I agree your example should compile. I think we can unconditionally call Func::operator()() &&. The func object is owned by future::then, and won't be used again, so it's fine to std::move() it before calling its operator()().
@avikivity
"preserve the value category" means future::then should behave differently depending on the value category of its parameter (i.e. also remember if it was passed an ordinary reference). I think that's too much complication for an already complicated interface (...).
In my opinion, it's the opposite. Changing the value category is what introduces complexity. Indeed, if we preserve the value category, then would call the function as if the user of then called it directly. So if the user decides to use std::move(f), then does the same. If the user wants f, then does the same. I think right now the behavior of then is surprising, it does not preserve the intention of the user of then.
The func object is owned by future::then, and won't be used again, so it's fine to std::move() it before calling its operator()().
I don't think it's true. There's nothing that prevents a function object from being used after then, or even suggests that it shouldn't be used. Indeed, then takes a forwarding reference, so it's possible to pass both lvalues and rvalues. If we wanted, we could restrict the interface to take rvalue references only, but we didn't. And suppose I have a stateless function object, with pure operator(). Why should it be illegal to use it in multiple then calls?

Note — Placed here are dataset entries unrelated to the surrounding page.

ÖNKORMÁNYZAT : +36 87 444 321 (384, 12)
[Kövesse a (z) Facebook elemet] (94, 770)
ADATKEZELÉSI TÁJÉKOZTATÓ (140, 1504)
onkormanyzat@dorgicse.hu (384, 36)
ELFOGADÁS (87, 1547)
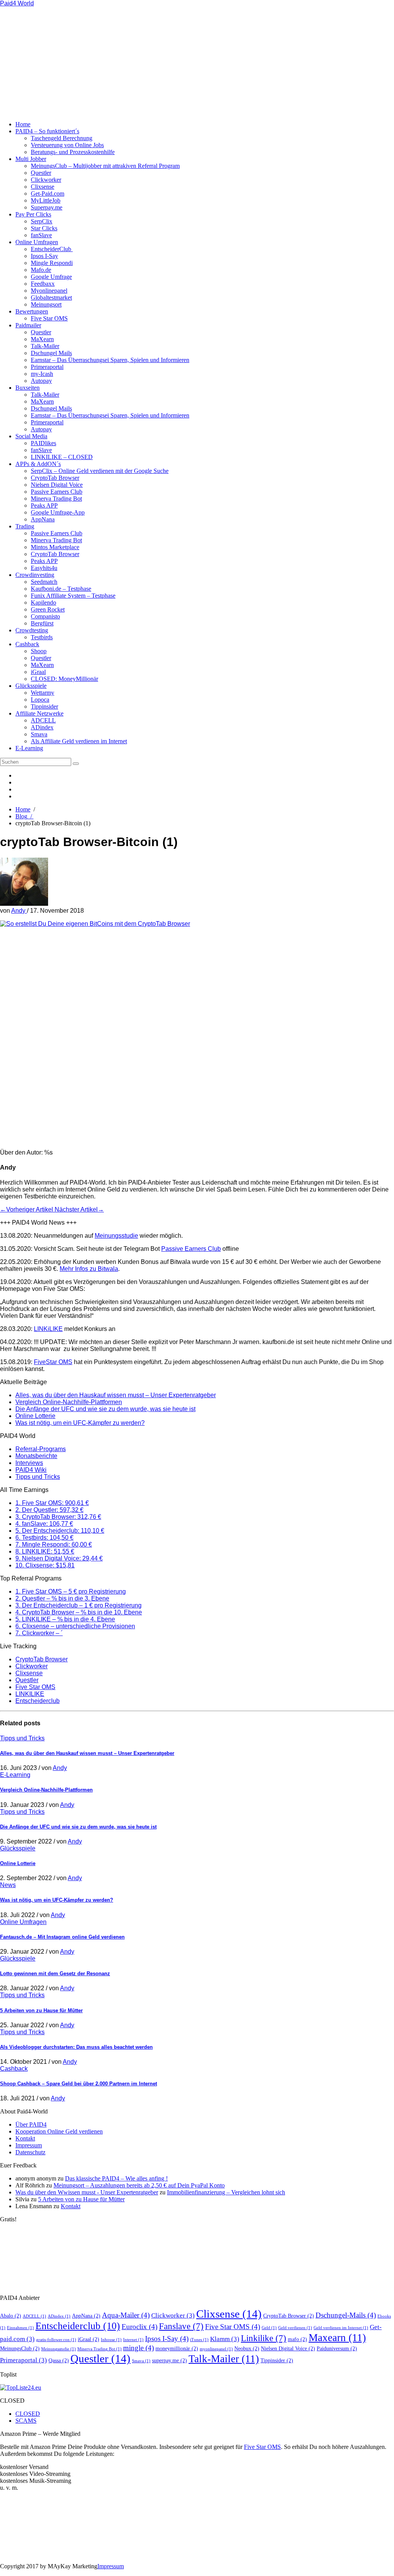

Consider:
future<> test() {
struct func {
future<> operator()() {
return make_ready_future<>();
}
};
func f{};
return make_ready_future<>().then(f).then(std::move(f));
}
It should indeed be illegal to use f again after the last then because I passed an rvalue-reference to it to then. But I don't see a reason why it would be illegal to use it after the first then (btw. please ignore the use-after-free, I could fix the example but let's keep it simple).
Alternative approach would be to restrict then to take rvalue references only. That would be consistent with co_await, because there's no way to reuse the continuation after co_await.
I think restricting to rvalues makes the most sense (and by restricting, I mean having a deprecation period where lvalues still "work", but emit a warning).
By far the most common usage of future::then() is to pass rvalues. I think it's wrong to elaborate the API to handle the very uncommon lvalue use case. If someone wants to pass lvalues, that's absolutely okay, but they can annotate them with std::ref() as a way of saying "I understand that I am now responsible for the lifetime of this object".
Should we start preserving the value category during the deprecation period?
Or should we instantly switch to using std::move everywhere - and always call the rvalue-reference version of operator() if there is one?
About which operator() should we call - I don't have an intuition. I suppose calling operator()(...) && will decay to operator()(...) & or operator()(...) const & if just those are provided, so it won't break anything.